» **Description of the task**
Return the section of the pension plan text from "One of the most" up to and including "Pension Accumulation Plans.", copied word for word.

One of the most important financial decisions that you should make is saving for your retirement. Consistent savings, even if they are modest, will help you a lot down the road - when you have no income!

A good choice to consider is a Pension Accumulation Plan. It helps you build a substantial retirement fund, by investing your savings systematically. And, now that you know why you should invest in a Pension Accumulation Plan, let’s have a detailed look at the benefits it offers.

They are of two types - Unit-Linked Pension Accumulation Plans and Non-Linked Pension Accumulation Plans.

  • In unit-linked plans, your money is invested in the stock market and your returns depend on market conditions.
  • In non-linked plans, you get a fixed sum of money when your policy matures.

Benefits Offered By Both Unit-Linked and Non-Linked Plans

  • Building A Retirement Fund

    Both plans give you an accumulated fund or a lump sum after a predefined period to cater to your retirement needs - so you can have a financially secure and comfortable life even if you aren’t earning.

  • Tax Benefits*

    These plans also offer tax benefits under the Income Tax Act, 1961 -
    • Section 80C - The premiums you pay are exempted from taxation.
    • Section 10(10A) - The amount you can withdraw from the maturity amount is exempted from taxation.

Benefits Offered By Unit-Linked Pension Accumulation Plans

Further, Unit-Linked Pension Accumulation Plans offer the following benefits -

  • Death Benefit

    Your nominee is eligible to receive the death benefit if you unfortunately pass away during the policy term. They will receive the higher of either -
    • Accumulated Fund Value, or
    • 105% of the total premiums paid.

  • Maturity/Vesting Benefit

    The premiums you pay are invested in various stock market funds, which determine the maturity benefit you will receive when the plan matures. You can get the higher of -
    • The accumulated Fund Value, or
    • A percentage of the total premiums you have paid. This percentage can range between 101% to 140%.

  • Instant and Tax-Free Switching

    You may wish to switch the fund you have invested in because of -
    • Market movement
      Market conditions influence fund performance. So, if the market doesn’t perform as well as you had expected, you can switch between fund options.
    • Change in Lifestage
      You can switch your funds depending on your life stage. For instance, you can maintain an aggressive position (high on equity) while you are young and earning well, and shift to a conservative position when you hit, say, 50.

      And, the best part about switching is its tax efficiency.

» **Provided information**
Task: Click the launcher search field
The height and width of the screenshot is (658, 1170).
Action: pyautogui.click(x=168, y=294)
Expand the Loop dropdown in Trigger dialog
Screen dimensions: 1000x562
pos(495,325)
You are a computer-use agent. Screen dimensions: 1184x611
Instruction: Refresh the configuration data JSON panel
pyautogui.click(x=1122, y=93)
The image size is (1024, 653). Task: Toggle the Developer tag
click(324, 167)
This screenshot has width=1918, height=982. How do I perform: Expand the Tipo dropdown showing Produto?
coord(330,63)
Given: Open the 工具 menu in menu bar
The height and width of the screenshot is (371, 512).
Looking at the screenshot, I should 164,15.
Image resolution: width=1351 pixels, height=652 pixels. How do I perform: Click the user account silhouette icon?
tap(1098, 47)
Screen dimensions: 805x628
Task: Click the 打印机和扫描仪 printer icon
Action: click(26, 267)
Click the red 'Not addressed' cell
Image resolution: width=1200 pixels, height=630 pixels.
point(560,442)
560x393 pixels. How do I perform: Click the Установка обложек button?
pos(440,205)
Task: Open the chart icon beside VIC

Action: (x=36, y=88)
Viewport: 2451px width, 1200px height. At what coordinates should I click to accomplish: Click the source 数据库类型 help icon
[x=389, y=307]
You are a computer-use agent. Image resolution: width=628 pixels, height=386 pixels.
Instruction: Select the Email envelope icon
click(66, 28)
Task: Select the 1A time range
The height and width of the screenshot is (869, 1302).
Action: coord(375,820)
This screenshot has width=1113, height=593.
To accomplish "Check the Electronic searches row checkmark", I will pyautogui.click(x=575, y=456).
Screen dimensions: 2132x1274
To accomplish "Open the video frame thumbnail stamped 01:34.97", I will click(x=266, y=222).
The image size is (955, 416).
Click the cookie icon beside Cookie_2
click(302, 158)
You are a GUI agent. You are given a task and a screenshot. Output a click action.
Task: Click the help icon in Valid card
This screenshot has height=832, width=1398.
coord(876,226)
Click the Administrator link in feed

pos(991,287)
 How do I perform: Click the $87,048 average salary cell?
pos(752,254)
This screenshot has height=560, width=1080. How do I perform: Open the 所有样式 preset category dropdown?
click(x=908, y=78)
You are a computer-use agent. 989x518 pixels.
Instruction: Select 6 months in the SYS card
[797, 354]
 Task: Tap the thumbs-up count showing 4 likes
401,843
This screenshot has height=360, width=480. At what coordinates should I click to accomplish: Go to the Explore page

» **Task output**
One of the most important financial decisions that you should make is saving for your retirement. Consistent savings, even if they are modest, will help you a lot down the road - when you have no income!

A good choice to consider is a Pension Accumulation Plan. It helps you build a substantial retirement fund, by investing your savings systematically. And, now that you know why you should invest in a Pension Accumulation Plan, let’s have a detailed look at the benefits it offers.

They are of two types - Unit-Linked Pension Accumulation Plans and Non-Linked Pension Accumulation Plans.